Output every line of the records below as a numbered list, leaving out the blank lines.

________________________________________

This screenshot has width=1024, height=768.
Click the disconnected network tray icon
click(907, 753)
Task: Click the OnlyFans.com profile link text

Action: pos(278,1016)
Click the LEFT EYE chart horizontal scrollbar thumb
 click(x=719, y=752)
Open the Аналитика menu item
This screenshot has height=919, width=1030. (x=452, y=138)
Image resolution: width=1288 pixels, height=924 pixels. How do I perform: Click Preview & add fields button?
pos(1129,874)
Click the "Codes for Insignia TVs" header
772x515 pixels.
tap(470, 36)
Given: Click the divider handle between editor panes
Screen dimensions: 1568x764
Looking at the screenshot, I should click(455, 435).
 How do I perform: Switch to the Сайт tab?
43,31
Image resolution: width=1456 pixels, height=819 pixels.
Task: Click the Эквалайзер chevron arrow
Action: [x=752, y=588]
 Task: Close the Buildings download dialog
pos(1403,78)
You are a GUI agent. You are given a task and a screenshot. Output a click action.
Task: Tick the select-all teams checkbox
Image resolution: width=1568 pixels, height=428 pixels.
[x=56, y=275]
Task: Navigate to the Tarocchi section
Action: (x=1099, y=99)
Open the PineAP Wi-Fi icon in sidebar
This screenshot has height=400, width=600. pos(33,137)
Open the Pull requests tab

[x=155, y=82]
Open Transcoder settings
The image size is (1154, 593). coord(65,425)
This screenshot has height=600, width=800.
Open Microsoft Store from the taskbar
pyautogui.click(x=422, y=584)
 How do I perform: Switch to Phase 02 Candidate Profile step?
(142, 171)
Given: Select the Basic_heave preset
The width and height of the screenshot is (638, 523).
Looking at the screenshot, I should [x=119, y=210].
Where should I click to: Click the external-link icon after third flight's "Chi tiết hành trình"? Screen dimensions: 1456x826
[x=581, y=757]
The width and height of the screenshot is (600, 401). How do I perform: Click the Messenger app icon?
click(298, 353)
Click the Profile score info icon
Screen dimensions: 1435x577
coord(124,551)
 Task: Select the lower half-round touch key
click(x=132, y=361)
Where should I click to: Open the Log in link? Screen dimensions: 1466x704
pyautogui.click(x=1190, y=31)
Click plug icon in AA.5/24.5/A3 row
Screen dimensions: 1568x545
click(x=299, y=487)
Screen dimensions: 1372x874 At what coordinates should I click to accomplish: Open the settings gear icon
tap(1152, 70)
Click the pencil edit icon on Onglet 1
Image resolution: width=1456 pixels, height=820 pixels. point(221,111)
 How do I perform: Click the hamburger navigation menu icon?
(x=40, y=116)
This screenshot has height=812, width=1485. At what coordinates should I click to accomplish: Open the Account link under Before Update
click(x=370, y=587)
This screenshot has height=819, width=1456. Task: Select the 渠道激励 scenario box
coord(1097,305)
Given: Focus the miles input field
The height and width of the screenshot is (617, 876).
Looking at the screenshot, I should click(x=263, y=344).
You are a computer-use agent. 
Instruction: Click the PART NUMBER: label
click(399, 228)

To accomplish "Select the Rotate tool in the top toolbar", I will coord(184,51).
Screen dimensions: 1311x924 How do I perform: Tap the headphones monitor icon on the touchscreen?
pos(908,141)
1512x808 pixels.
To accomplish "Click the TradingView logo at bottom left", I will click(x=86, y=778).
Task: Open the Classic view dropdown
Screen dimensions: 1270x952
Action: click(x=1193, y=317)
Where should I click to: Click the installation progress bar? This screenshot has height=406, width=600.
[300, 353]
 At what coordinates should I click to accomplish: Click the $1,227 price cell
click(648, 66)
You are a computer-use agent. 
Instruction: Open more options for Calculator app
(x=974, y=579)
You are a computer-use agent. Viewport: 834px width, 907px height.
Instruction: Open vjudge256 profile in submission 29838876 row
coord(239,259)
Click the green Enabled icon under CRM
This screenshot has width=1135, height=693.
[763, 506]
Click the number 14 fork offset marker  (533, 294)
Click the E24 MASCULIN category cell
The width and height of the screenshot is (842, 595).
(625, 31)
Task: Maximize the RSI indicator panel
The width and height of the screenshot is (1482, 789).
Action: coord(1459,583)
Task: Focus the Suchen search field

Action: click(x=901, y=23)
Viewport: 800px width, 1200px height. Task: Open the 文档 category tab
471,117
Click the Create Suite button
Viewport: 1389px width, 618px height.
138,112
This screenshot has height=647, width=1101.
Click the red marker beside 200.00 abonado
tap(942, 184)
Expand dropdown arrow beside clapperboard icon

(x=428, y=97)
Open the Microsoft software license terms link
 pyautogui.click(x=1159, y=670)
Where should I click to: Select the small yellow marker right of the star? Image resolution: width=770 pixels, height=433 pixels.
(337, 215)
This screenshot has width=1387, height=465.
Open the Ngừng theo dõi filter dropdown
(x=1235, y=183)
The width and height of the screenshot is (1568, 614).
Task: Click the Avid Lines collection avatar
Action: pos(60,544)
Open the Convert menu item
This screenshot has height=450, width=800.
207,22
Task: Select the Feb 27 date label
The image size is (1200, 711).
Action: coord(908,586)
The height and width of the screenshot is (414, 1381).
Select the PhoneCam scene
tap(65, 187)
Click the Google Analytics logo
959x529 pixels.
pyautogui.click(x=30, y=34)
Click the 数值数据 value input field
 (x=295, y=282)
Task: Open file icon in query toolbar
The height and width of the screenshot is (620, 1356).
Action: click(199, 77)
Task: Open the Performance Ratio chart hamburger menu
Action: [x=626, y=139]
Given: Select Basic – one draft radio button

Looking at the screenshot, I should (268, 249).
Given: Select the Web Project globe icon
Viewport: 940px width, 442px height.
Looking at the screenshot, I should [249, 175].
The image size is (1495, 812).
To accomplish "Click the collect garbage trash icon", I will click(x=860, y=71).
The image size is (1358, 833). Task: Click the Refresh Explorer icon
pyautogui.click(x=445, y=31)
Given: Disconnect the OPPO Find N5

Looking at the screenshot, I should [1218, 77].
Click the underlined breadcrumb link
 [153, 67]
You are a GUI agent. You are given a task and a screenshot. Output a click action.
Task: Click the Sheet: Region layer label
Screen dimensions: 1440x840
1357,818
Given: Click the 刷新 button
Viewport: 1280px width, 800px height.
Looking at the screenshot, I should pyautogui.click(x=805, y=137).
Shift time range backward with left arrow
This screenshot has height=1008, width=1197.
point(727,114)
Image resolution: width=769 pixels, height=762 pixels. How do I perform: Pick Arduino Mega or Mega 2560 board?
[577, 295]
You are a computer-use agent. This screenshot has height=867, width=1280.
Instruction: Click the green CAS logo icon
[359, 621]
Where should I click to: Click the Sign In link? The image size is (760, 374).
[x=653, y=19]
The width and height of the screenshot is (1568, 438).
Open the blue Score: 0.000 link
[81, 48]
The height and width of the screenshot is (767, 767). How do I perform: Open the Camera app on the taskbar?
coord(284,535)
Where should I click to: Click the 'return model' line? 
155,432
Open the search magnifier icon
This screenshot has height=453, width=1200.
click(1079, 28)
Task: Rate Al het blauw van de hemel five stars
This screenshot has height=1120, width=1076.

________________________________________

[WRITTEN RESPONSE]
1. This screenshot has width=1024, height=768.
2. Click the disconnected network tray icon
3. click(907, 753)
4. Task: Click the OnlyFans.com profile link text
5. Action: pos(278,1016)
6. Click the LEFT EYE chart horizontal scrollbar thumb
7.  click(x=719, y=752)
8. Open the Аналитика menu item
9. This screenshot has height=919, width=1030. (x=452, y=138)
10. Image resolution: width=1288 pixels, height=924 pixels. How do I perform: Click Preview & add fields button?
11. pos(1129,874)
12. Click the "Codes for Insignia TVs" header
13. 772x515 pixels.
14. tap(470, 36)
15. Given: Click the divider handle between editor panes
16. Screen dimensions: 1568x764
17. Looking at the screenshot, I should click(455, 435).
18.  How do I perform: Switch to the Сайт tab?
19. 43,31
20. Image resolution: width=1456 pixels, height=819 pixels.
21. Task: Click the Эквалайзер chevron arrow
22. Action: [x=752, y=588]
23.  Task: Close the Buildings download dialog
24. pos(1403,78)
25. You are a GUI agent. You are given a task and a screenshot. Output a click action.
26. Task: Tick the select-all teams checkbox
27. Image resolution: width=1568 pixels, height=428 pixels.
28. [x=56, y=275]
29. Task: Navigate to the Tarocchi section
30. Action: (x=1099, y=99)
31. Open the PineAP Wi-Fi icon in sidebar
32. This screenshot has height=400, width=600. pos(33,137)
33. Open the Pull requests tab
34. [x=155, y=82]
35. Open Transcoder settings
36. The image size is (1154, 593). coord(65,425)
37. This screenshot has height=600, width=800.
38. Open Microsoft Store from the taskbar
39. pyautogui.click(x=422, y=584)
40.  How do I perform: Switch to Phase 02 Candidate Profile step?
41. (142, 171)
42. Given: Select the Basic_heave preset
43. The width and height of the screenshot is (638, 523).
44. Looking at the screenshot, I should [x=119, y=210].
45. Where should I click to: Click the external-link icon after third flight's "Chi tiết hành trình"? Screen dimensions: 1456x826
46. [x=581, y=757]
47. The width and height of the screenshot is (600, 401). How do I perform: Click the Messenger app icon?
48. click(298, 353)
49. Click the Profile score info icon
50. Screen dimensions: 1435x577
51. coord(124,551)
52.  Task: Select the lower half-round touch key
53. click(x=132, y=361)
54. Where should I click to: Open the Log in link? Screen dimensions: 1466x704
55. pyautogui.click(x=1190, y=31)
56. Click plug icon in AA.5/24.5/A3 row
57. Screen dimensions: 1568x545
58. click(x=299, y=487)
59. Screen dimensions: 1372x874 At what coordinates should I click to accomplish: Open the settings gear icon
60. tap(1152, 70)
61. Click the pencil edit icon on Onglet 1
62. Image resolution: width=1456 pixels, height=820 pixels. point(221,111)
63.  How do I perform: Click the hamburger navigation menu icon?
64. (x=40, y=116)
65. This screenshot has height=812, width=1485. At what coordinates should I click to accomplish: Open the Account link under Before Update
66. click(x=370, y=587)
67. This screenshot has height=819, width=1456. Task: Select the 渠道激励 scenario box
68. coord(1097,305)
69. Given: Focus the miles input field
70. The height and width of the screenshot is (617, 876).
71. Looking at the screenshot, I should click(x=263, y=344).
72. You are a computer-use agent. 
73. Instruction: Click the PART NUMBER: label
74. click(399, 228)
75. To accomplish "Select the Rotate tool in the top toolbar", I will coord(184,51).
76. Screen dimensions: 1311x924 How do I perform: Tap the headphones monitor icon on the touchscreen?
77. pos(908,141)
78. 1512x808 pixels.
79. To accomplish "Click the TradingView logo at bottom left", I will click(x=86, y=778).
80. Task: Open the Classic view dropdown
81. Screen dimensions: 1270x952
82. Action: click(x=1193, y=317)
83. Where should I click to: Click the installation progress bar? This screenshot has height=406, width=600.
84. [300, 353]
85.  At what coordinates should I click to accomplish: Click the $1,227 price cell
86. click(648, 66)
87. You are a computer-use agent. 
88. Instruction: Open more options for Calculator app
89. (x=974, y=579)
90. You are a computer-use agent. Viewport: 834px width, 907px height.
91. Instruction: Open vjudge256 profile in submission 29838876 row
92. coord(239,259)
93. Click the green Enabled icon under CRM
94. This screenshot has width=1135, height=693.
95. [763, 506]
96. Click the number 14 fork offset marker  (533, 294)
97. Click the E24 MASCULIN category cell
98. The width and height of the screenshot is (842, 595).
99. (625, 31)
100. Task: Maximize the RSI indicator panel
101. The width and height of the screenshot is (1482, 789).
102. Action: coord(1459,583)
103. Task: Focus the Suchen search field
104. Action: click(x=901, y=23)
105. Viewport: 800px width, 1200px height. Task: Open the 文档 category tab
106. 471,117
107. Click the Create Suite button
108. Viewport: 1389px width, 618px height.
109. 138,112
110. This screenshot has height=647, width=1101.
111. Click the red marker beside 200.00 abonado
112. tap(942, 184)
113. Expand dropdown arrow beside clapperboard icon
114. (x=428, y=97)
115. Open the Microsoft software license terms link
116.  pyautogui.click(x=1159, y=670)
117. Where should I click to: Select the small yellow marker right of the star? Image resolution: width=770 pixels, height=433 pixels.
118. (337, 215)
119. This screenshot has width=1387, height=465.
120. Open the Ngừng theo dõi filter dropdown
121. (x=1235, y=183)
122. The width and height of the screenshot is (1568, 614).
123. Task: Click the Avid Lines collection avatar
124. Action: pos(60,544)
125. Open the Convert menu item
126. This screenshot has height=450, width=800.
127. 207,22
128. Task: Select the Feb 27 date label
129. The image size is (1200, 711).
130. Action: coord(908,586)
131. The height and width of the screenshot is (414, 1381).
132. Select the PhoneCam scene
133. tap(65, 187)
134. Click the Google Analytics logo
135. 959x529 pixels.
136. pyautogui.click(x=30, y=34)
137. Click the 数值数据 value input field
138.  (x=295, y=282)
139. Task: Open file icon in query toolbar
140. The height and width of the screenshot is (620, 1356).
141. Action: click(199, 77)
142. Task: Open the Performance Ratio chart hamburger menu
143. Action: [x=626, y=139]
144. Given: Select Basic – one draft radio button
145. Looking at the screenshot, I should (268, 249).
146. Given: Select the Web Project globe icon
147. Viewport: 940px width, 442px height.
148. Looking at the screenshot, I should [249, 175].
149. The image size is (1495, 812).
150. To accomplish "Click the collect garbage trash icon", I will click(x=860, y=71).
151. The image size is (1358, 833). Task: Click the Refresh Explorer icon
152. pyautogui.click(x=445, y=31)
153. Given: Disconnect the OPPO Find N5
154. Looking at the screenshot, I should [1218, 77].
155. Click the underlined breadcrumb link
156.  [153, 67]
157. You are a GUI agent. You are given a task and a screenshot. Output a click action.
158. Task: Click the Sheet: Region layer label
159. Screen dimensions: 1440x840
160. 1357,818
161. Given: Click the 刷新 button
162. Viewport: 1280px width, 800px height.
163. Looking at the screenshot, I should pyautogui.click(x=805, y=137).
164. Shift time range backward with left arrow
165. This screenshot has height=1008, width=1197.
166. point(727,114)
167. Image resolution: width=769 pixels, height=762 pixels. How do I perform: Pick Arduino Mega or Mega 2560 board?
168. [577, 295]
169. You are a computer-use agent. This screenshot has height=867, width=1280.
170. Instruction: Click the green CAS logo icon
171. [359, 621]
172. Where should I click to: Click the Sign In link? The image size is (760, 374).
173. [x=653, y=19]
174. The width and height of the screenshot is (1568, 438).
175. Open the blue Score: 0.000 link
176. [81, 48]
177. The height and width of the screenshot is (767, 767). How do I perform: Open the Camera app on the taskbar?
178. coord(284,535)
179. Where should I click to: Click the 'return model' line? 
180. 155,432
181. Open the search magnifier icon
182. This screenshot has height=453, width=1200.
183. click(1079, 28)
184. Task: Rate Al het blauw van de hemel five stars
185. This screenshot has height=1120, width=1076.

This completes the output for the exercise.